# [PROVIDED RECORDS]
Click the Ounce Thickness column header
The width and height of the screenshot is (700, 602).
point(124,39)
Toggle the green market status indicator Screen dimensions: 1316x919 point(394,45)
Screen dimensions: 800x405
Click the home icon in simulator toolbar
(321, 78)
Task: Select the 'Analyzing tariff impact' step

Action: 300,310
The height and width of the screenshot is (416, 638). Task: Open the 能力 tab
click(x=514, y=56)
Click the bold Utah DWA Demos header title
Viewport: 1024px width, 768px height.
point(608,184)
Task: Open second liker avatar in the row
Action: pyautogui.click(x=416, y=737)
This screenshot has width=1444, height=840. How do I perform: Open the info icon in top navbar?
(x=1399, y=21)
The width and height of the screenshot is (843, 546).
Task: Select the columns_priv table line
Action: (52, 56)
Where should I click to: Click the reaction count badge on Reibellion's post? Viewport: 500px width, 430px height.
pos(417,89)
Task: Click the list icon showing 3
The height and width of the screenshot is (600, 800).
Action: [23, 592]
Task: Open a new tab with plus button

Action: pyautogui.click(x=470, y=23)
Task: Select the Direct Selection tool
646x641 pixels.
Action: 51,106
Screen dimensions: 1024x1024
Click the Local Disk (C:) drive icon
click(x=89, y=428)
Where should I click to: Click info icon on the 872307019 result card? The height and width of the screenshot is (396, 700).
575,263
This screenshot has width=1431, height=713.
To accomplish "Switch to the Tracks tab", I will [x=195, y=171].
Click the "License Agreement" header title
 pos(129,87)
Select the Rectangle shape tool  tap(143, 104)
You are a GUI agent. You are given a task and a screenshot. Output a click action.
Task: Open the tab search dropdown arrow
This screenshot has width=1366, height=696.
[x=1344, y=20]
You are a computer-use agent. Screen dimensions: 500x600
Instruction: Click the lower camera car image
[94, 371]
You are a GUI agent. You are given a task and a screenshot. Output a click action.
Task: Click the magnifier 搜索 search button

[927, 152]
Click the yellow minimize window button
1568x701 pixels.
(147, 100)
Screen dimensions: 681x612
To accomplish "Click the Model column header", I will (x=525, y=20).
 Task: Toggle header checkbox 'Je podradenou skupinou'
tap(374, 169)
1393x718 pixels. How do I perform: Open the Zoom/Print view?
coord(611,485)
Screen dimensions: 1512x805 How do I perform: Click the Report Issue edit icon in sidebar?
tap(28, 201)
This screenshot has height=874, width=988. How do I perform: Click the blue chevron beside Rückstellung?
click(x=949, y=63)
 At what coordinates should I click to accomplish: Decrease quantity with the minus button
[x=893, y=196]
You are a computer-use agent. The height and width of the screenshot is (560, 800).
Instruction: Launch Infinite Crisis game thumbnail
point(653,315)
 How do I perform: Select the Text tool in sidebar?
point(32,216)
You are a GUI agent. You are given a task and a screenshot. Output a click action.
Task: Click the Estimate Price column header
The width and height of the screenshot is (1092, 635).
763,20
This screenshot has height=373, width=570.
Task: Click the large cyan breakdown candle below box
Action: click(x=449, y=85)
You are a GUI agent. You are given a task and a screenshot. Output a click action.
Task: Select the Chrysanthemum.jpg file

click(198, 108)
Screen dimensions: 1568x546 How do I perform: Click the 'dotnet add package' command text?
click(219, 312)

# [EXERCISE DESCRIPTION]
Nothing but the lines from the one containing "The width and height of the screenshot is (1092, 635)." through the last line of the material should be returned, each exactly as written, both ends included.

# [FINAL ANSWER]
The width and height of the screenshot is (1092, 635).
763,20
This screenshot has height=373, width=570.
Task: Click the large cyan breakdown candle below box
Action: click(x=449, y=85)
You are a GUI agent. You are given a task and a screenshot. Output a click action.
Task: Select the Chrysanthemum.jpg file

click(198, 108)
Screen dimensions: 1568x546 How do I perform: Click the 'dotnet add package' command text?
click(219, 312)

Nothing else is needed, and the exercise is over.